What you should do:
Beneath this line is the data. Output exactly the lines from the line with "3 (89, 1919)" to the line with "Drug Delivery Leader (39, 2269)", both ends included, and nothing more.

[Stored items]
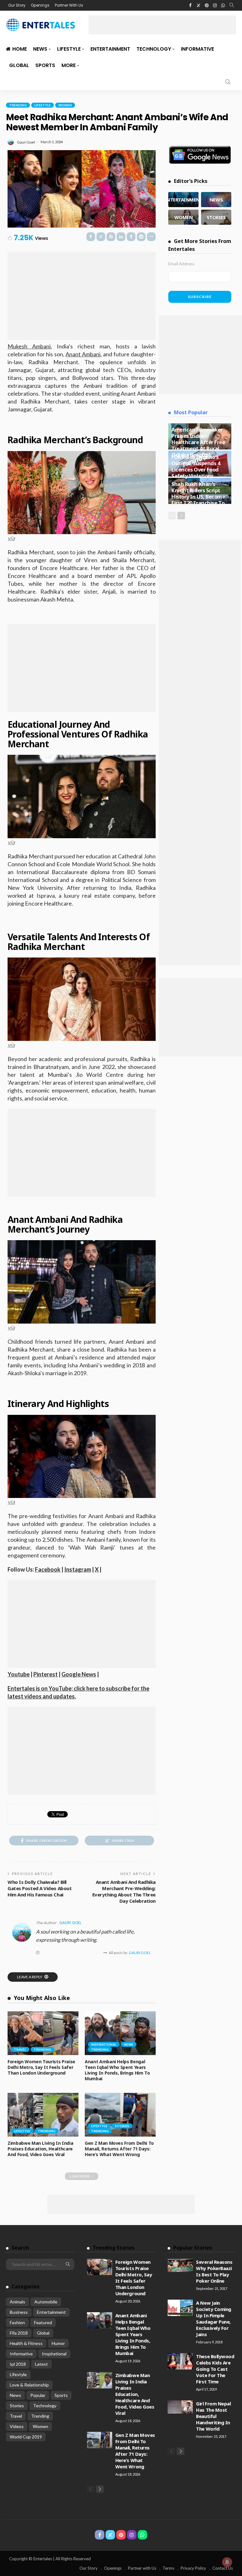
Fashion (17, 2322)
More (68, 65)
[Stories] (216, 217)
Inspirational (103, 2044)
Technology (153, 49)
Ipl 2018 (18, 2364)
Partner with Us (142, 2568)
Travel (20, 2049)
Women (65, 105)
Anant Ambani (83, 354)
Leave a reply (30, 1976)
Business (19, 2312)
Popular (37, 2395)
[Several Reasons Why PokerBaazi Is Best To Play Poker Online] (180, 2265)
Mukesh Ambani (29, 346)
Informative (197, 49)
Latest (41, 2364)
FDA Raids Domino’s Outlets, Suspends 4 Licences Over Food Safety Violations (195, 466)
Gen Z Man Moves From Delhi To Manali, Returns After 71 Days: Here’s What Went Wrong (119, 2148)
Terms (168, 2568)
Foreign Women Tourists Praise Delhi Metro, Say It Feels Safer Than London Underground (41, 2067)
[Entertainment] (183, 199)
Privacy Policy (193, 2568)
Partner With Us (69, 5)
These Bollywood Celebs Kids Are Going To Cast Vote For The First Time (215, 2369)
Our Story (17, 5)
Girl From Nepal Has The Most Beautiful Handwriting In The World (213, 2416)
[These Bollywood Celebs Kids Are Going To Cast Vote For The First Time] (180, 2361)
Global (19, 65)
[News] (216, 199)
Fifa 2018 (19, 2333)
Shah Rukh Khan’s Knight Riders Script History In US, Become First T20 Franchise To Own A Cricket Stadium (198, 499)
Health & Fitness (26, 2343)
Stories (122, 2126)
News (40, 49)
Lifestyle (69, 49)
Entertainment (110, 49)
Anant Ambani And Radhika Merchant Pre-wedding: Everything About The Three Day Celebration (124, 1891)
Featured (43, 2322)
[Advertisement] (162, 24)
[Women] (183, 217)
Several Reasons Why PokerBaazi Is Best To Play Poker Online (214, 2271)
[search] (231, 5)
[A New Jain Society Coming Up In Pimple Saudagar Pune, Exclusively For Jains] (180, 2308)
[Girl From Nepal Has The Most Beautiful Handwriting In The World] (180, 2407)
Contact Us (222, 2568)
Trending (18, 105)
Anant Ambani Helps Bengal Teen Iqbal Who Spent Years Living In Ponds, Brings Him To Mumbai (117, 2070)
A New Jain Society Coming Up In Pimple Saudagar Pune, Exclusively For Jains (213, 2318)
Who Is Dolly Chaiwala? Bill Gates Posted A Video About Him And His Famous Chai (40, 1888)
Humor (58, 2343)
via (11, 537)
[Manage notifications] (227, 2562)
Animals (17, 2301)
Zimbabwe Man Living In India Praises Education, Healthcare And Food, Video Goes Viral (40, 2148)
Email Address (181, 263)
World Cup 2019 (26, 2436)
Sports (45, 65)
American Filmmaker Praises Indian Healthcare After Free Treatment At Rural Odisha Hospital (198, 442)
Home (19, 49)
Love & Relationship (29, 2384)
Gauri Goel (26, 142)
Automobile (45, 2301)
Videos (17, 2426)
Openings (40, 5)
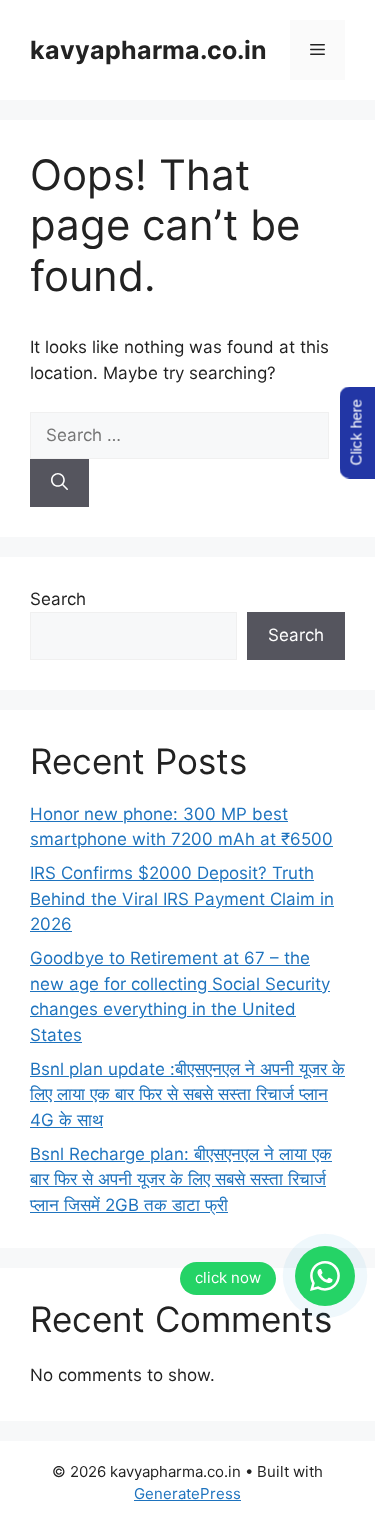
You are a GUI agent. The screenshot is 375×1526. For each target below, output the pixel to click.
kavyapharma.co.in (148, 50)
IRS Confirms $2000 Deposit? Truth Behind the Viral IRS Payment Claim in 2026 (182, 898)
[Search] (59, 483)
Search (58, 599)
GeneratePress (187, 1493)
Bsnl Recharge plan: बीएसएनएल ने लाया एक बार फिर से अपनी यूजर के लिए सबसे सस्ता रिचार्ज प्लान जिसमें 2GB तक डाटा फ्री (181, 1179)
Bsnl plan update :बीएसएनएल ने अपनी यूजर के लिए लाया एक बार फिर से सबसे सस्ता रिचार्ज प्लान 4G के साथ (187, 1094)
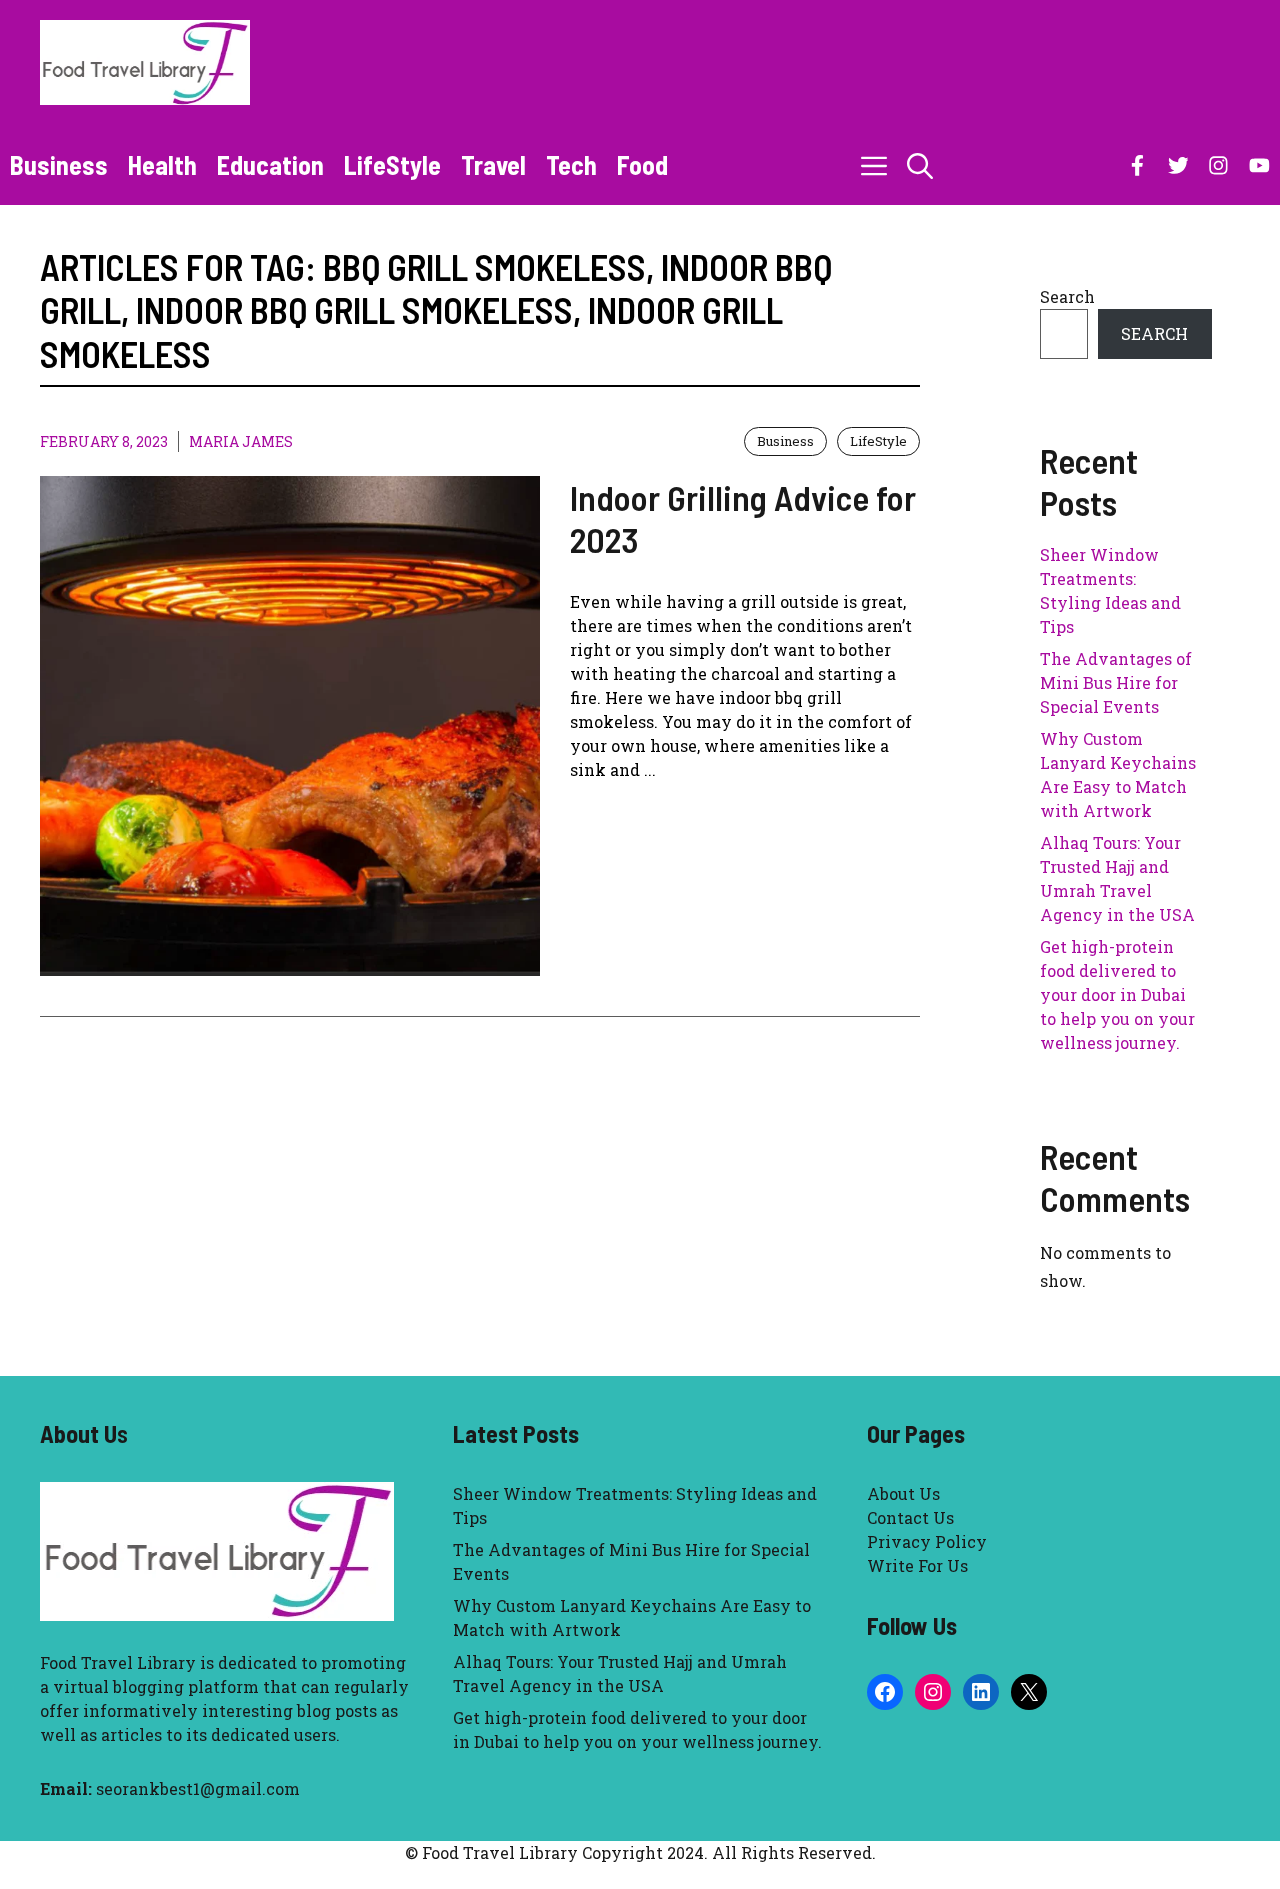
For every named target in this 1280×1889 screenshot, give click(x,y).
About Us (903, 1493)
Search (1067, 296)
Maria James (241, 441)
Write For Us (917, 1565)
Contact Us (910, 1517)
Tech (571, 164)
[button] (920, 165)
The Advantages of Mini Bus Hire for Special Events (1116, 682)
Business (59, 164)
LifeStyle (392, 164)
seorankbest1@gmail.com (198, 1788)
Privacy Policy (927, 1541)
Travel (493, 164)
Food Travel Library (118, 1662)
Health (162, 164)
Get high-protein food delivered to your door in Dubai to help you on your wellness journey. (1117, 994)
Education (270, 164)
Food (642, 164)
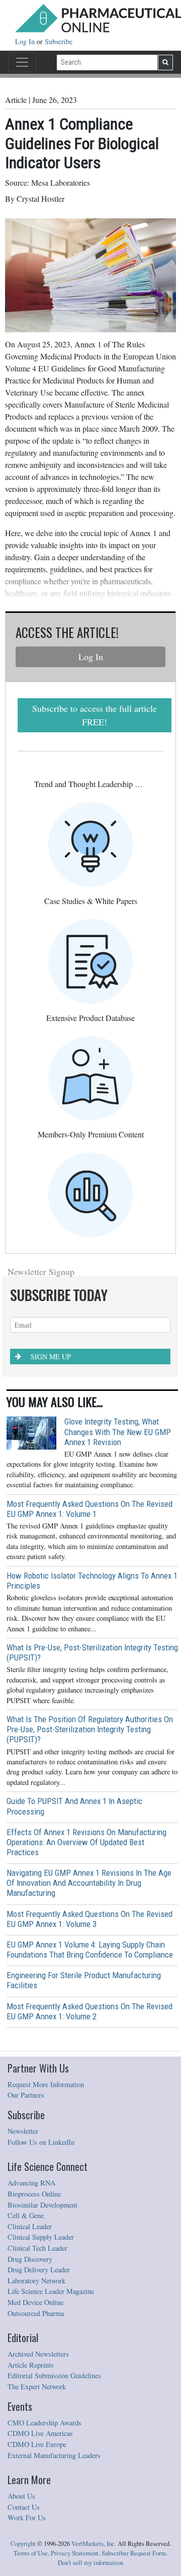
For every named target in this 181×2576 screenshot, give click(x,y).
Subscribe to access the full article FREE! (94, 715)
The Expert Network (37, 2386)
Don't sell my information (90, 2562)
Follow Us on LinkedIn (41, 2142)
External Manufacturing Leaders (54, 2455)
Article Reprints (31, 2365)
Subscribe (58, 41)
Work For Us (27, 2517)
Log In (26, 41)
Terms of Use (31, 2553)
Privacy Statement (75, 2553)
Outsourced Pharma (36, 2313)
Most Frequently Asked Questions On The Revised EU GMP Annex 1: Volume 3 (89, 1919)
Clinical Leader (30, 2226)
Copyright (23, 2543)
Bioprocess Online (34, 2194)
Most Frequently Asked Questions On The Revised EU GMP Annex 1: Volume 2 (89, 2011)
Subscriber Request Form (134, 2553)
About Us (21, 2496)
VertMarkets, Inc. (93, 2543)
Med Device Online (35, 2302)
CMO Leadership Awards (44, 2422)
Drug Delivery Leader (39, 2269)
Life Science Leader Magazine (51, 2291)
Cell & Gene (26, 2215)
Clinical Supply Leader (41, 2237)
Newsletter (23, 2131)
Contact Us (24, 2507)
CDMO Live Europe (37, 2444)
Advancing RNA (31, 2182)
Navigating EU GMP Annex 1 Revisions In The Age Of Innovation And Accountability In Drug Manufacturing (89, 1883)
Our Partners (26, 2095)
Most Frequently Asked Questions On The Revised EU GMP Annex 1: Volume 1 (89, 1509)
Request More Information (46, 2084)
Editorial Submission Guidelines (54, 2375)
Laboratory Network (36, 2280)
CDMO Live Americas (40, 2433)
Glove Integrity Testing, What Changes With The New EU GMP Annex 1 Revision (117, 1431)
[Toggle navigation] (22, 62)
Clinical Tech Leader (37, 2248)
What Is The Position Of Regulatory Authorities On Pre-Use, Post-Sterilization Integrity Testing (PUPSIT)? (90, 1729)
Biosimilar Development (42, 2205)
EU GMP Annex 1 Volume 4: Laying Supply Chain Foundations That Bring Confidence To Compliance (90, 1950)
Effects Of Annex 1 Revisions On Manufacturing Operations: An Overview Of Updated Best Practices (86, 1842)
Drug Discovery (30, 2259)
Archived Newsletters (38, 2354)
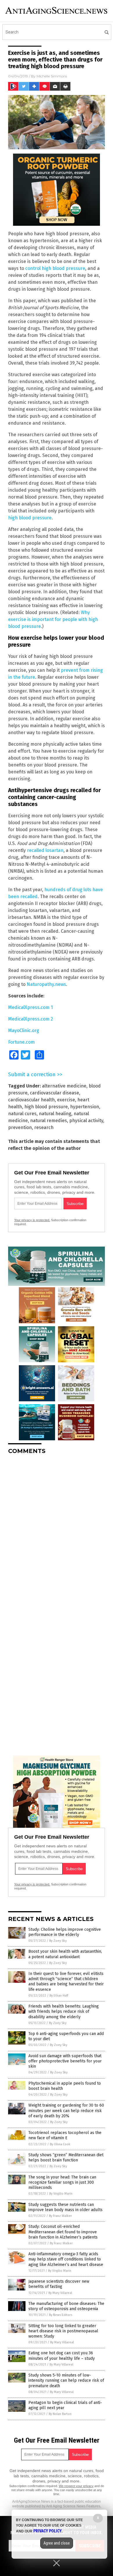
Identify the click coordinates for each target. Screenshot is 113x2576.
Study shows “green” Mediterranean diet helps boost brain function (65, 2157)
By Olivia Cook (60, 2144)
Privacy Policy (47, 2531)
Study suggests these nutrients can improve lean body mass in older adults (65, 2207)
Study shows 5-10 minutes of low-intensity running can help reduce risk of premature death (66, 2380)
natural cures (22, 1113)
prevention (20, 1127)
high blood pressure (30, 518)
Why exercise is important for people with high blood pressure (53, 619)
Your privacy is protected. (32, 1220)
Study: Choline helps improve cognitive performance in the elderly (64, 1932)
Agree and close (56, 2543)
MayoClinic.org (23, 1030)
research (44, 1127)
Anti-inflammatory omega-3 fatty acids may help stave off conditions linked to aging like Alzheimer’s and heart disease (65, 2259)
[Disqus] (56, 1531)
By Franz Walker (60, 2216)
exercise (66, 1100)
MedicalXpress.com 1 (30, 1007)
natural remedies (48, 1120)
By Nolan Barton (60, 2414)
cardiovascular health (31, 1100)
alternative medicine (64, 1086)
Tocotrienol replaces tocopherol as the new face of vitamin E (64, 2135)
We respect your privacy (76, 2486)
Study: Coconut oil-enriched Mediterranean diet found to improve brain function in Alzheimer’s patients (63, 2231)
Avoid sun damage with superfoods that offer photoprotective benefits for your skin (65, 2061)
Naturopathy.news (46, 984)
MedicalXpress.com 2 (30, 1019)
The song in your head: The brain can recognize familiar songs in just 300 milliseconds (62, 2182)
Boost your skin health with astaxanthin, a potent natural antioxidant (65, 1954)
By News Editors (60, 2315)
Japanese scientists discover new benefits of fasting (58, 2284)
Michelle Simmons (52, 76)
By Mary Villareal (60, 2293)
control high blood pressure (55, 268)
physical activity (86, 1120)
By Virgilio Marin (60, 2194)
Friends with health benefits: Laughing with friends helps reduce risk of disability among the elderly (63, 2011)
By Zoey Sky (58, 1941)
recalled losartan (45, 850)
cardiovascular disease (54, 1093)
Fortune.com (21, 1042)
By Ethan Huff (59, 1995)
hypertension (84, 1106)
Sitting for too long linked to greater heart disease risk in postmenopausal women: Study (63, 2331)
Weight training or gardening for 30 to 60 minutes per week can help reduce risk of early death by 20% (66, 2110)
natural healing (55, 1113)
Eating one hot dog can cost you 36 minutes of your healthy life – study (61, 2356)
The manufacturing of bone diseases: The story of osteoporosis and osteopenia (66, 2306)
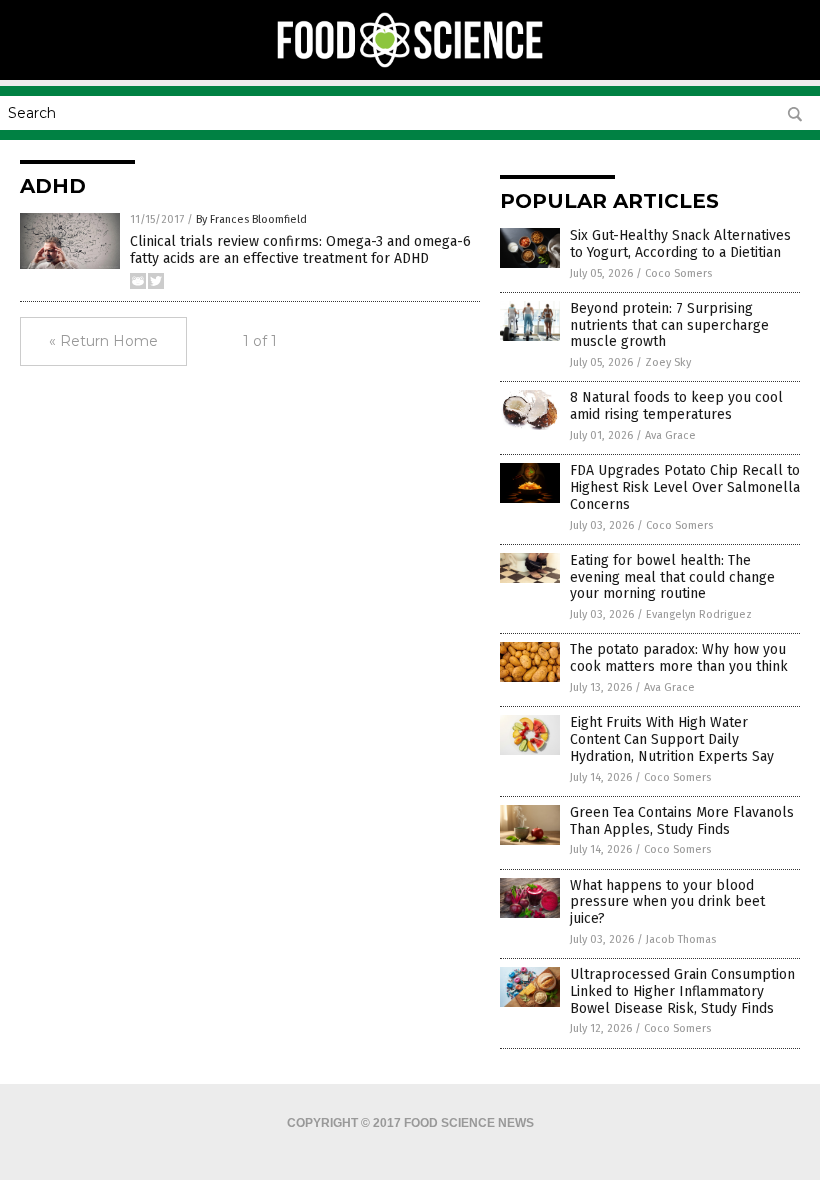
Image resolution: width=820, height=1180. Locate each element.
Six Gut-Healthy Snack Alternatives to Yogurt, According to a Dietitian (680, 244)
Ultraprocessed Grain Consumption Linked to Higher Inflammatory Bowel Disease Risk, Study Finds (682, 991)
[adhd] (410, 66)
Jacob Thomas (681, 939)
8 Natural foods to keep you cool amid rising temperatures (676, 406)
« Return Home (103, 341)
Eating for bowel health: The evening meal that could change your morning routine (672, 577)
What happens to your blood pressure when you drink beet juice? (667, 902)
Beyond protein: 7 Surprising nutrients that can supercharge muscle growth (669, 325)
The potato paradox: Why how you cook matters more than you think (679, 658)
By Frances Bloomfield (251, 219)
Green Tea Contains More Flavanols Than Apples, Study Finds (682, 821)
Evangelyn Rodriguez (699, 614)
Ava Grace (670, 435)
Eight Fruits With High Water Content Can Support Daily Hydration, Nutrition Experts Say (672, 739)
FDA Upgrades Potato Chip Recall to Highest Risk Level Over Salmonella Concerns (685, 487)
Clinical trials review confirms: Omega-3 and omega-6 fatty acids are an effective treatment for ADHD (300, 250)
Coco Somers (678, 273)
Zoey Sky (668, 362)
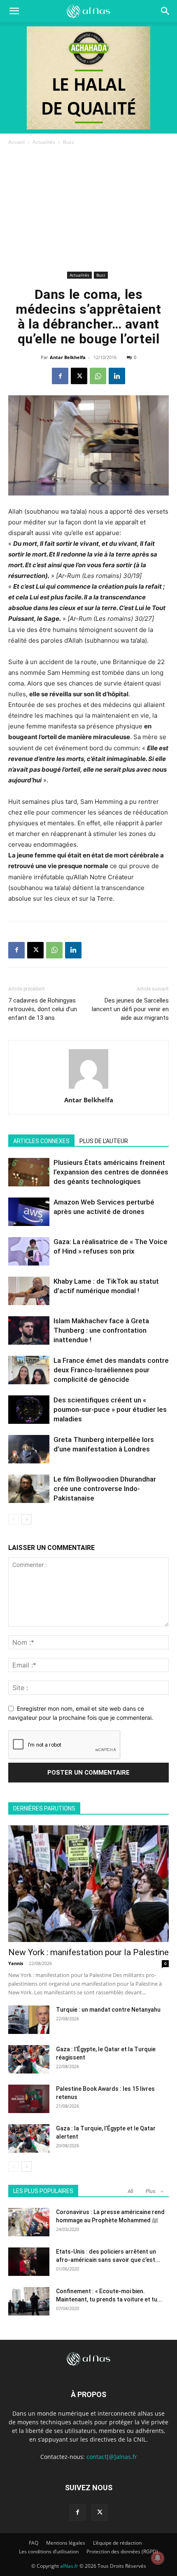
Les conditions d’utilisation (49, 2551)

Solution for this task:
Most Frequently Asked Questions On The Revised EU GMP Annex 1: Volume 3 (89, 1919)
Clinical Leader (30, 2226)
Copyright (23, 2543)
Bioprocess Online (34, 2194)
Most Frequently Asked Questions On The Revised EU GMP Annex 1: Volume 2 (89, 2011)
Subscriber Request Form (134, 2553)
About Us (21, 2496)
VertMarkets, Inc. (93, 2543)
Med Device Online (35, 2302)
CMO Leadership Awards (44, 2422)
Drug Delivery Leader (39, 2269)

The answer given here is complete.